Exercise: Print the data that follows exactly as it stands, from its first line through the line containing "Given: Select the Logout menu item", and stop there.

(Data records)
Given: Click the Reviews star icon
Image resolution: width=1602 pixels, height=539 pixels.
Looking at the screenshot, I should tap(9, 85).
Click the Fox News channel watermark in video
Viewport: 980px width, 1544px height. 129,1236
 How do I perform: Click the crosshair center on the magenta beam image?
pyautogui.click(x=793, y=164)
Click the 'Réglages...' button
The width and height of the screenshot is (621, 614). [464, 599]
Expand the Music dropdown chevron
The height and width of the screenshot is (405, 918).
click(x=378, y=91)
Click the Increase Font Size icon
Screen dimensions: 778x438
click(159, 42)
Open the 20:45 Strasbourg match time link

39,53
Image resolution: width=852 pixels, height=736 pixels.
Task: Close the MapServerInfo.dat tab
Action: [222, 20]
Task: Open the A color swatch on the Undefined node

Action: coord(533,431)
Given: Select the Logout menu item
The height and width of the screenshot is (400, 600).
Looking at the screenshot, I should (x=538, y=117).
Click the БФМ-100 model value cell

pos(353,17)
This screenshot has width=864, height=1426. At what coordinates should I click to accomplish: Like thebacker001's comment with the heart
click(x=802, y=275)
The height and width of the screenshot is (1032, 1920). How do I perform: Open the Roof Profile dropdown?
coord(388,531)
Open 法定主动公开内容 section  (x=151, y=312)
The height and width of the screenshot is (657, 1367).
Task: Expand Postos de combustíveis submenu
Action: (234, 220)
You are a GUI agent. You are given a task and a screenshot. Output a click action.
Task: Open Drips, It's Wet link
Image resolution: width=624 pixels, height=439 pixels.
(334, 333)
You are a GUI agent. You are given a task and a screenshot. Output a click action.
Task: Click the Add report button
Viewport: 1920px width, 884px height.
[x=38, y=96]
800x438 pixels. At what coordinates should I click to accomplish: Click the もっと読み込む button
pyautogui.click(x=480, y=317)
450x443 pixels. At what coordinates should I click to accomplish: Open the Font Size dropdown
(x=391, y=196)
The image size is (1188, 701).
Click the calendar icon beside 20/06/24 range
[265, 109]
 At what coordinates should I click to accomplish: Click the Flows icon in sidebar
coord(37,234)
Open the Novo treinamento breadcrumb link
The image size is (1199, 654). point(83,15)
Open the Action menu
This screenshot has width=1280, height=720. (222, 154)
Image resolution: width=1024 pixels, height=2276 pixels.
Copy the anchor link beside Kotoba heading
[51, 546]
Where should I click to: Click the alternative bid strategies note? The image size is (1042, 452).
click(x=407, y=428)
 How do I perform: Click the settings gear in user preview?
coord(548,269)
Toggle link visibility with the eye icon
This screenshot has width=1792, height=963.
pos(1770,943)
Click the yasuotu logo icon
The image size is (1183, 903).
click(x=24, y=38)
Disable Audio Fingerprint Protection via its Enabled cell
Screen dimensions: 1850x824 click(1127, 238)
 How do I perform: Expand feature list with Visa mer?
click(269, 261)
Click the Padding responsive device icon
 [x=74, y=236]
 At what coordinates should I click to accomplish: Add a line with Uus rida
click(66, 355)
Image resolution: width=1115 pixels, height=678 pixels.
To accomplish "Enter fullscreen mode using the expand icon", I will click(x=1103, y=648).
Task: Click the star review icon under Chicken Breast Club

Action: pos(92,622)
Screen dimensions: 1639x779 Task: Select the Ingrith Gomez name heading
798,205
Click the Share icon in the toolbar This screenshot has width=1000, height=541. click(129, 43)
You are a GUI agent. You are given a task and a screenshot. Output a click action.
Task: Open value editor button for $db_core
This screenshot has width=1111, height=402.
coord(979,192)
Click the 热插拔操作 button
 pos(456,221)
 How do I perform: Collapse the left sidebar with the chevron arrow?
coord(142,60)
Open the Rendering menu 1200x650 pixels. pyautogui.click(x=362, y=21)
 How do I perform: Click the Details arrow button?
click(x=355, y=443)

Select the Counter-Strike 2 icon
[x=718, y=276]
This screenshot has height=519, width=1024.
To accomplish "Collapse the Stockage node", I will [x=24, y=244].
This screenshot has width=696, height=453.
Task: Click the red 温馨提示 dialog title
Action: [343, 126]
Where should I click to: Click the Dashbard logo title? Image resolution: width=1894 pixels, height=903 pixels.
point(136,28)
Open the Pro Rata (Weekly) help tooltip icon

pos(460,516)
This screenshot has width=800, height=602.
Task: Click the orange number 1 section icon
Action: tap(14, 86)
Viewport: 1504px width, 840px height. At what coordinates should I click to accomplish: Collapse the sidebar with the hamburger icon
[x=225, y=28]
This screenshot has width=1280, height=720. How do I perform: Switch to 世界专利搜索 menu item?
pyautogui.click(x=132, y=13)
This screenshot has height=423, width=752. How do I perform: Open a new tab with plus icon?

Solution below:
Given: Click the Reviews star icon
Image resolution: width=1602 pixels, height=539 pixels.
Looking at the screenshot, I should tap(9, 85).
Click the Fox News channel watermark in video
Viewport: 980px width, 1544px height. 129,1236
 How do I perform: Click the crosshair center on the magenta beam image?
pyautogui.click(x=793, y=164)
Click the 'Réglages...' button
The width and height of the screenshot is (621, 614). [464, 599]
Expand the Music dropdown chevron
The height and width of the screenshot is (405, 918).
click(x=378, y=91)
Click the Increase Font Size icon
Screen dimensions: 778x438
click(159, 42)
Open the 20:45 Strasbourg match time link

39,53
Image resolution: width=852 pixels, height=736 pixels.
Task: Close the MapServerInfo.dat tab
Action: [222, 20]
Task: Open the A color swatch on the Undefined node

Action: coord(533,431)
Given: Select the Logout menu item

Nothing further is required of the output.